この関数は3つの引数を取ります。第一引数$algoは、使用するハッシュアルゴリズムを整数で指定します。例えば、1ならMD5、3ならSHA256といったように、内部で文字列のアルゴリズム名に変換されます。第二引数$dataには、ハッシュ化したい文字列データを渡します。第三引数$keyは任意で、ここに秘密鍵となる文字列を指定すると、より安全なキー付きハッシュ(HMAC)が生成されます。指定しない場合は通常のハッシュが生成されます。
関数の戻り値は、成功した場合はハッシュ化された文字列(バイナリ形式)で、失敗した場合はfalseとなります。サンプルコードの実行例では、人間が読みやすいようにバイナリ形式のハッシュ値を16進数文字列に変換して表示しています。

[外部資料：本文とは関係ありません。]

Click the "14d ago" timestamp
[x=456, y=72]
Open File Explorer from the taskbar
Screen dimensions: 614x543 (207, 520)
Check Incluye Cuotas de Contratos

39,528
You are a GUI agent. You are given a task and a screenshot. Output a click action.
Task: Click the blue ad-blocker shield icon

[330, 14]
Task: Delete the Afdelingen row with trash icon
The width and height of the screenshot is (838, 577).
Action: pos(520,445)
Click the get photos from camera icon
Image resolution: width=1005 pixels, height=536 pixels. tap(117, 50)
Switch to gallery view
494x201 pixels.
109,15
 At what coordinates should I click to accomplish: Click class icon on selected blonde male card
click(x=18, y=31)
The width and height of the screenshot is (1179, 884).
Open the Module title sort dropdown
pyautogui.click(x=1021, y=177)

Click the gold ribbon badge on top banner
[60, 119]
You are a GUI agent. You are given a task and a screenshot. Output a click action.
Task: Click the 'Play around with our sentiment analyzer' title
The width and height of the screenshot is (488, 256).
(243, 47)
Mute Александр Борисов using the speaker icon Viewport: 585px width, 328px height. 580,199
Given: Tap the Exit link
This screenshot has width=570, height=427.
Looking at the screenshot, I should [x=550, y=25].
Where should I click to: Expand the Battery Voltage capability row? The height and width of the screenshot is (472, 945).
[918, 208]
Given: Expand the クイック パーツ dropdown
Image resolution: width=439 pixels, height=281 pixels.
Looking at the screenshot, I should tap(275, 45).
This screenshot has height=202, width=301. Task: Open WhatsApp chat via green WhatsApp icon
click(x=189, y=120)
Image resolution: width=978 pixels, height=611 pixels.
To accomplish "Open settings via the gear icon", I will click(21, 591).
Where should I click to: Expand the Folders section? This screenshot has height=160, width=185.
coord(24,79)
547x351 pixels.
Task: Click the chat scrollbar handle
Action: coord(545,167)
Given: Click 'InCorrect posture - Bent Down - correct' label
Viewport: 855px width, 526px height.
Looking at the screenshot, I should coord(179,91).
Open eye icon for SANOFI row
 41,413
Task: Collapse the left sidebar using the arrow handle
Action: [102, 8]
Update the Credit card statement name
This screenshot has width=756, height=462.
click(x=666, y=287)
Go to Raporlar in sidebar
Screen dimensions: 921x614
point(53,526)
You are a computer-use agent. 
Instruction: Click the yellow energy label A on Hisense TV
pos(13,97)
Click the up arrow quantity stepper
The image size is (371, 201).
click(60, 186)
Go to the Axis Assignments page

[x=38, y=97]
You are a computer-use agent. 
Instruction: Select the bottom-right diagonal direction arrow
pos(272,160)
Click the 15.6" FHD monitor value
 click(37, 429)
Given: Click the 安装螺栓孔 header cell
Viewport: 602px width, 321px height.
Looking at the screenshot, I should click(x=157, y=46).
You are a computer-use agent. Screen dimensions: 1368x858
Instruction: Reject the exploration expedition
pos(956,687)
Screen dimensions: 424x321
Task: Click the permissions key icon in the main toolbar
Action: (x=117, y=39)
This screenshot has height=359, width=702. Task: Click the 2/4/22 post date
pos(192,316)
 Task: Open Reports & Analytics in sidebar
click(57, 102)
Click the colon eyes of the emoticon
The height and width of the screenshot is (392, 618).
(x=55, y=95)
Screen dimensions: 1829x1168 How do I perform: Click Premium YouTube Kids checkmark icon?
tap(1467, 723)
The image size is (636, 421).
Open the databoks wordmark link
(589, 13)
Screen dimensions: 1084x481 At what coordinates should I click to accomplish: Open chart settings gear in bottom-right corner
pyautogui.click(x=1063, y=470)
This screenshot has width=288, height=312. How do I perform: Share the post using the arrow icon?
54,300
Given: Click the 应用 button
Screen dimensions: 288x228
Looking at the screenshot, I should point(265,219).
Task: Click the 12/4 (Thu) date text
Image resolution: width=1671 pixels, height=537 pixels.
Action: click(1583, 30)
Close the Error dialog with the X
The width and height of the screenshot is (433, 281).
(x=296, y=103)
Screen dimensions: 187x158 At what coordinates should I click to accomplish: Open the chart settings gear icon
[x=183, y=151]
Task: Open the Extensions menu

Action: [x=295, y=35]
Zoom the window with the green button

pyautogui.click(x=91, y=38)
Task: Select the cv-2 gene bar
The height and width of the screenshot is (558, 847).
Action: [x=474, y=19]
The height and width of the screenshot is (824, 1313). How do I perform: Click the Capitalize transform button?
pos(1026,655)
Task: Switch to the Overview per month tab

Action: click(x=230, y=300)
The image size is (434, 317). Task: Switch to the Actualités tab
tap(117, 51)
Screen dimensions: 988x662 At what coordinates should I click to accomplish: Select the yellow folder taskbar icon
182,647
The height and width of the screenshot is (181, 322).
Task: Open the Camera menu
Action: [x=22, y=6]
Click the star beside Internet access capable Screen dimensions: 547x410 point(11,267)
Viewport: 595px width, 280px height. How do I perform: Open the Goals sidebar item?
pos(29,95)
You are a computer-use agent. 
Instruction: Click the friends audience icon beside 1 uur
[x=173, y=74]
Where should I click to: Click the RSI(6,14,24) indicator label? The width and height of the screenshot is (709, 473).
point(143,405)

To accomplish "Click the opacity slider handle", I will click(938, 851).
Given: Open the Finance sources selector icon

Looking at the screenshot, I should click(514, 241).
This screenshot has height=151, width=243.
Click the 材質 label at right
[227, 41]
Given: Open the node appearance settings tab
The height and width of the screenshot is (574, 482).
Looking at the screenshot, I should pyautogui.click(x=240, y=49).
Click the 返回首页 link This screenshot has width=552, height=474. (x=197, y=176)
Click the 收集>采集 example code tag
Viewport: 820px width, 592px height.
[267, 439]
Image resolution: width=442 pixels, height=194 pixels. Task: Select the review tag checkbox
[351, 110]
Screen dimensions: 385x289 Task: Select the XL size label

このmhash関数はPHP 7.0で削除されており、PHP 8.4では利用できません。提供されたサンプルコードは、インターフェースを模倣した代替実装であることをご理解ください。実際のシステム開発では、PHPに標準搭載されているhash()やhash_hmac()関数を直接ご使用いただくことが推奨されます。サンプル内のアルゴリズムIDは、PHPの標準ハッシュ関数が認識する文字列名への架空のマッピングですので、実際のmhashのIDとは異なります。ハッシュ結果はバイナリ形式で返されるため、画面表示の際にはbin2hex()関数などで文字列に変換する必要があります。関数の失敗時にはfalseが返されるため、必ず戻り値をチェックしてください。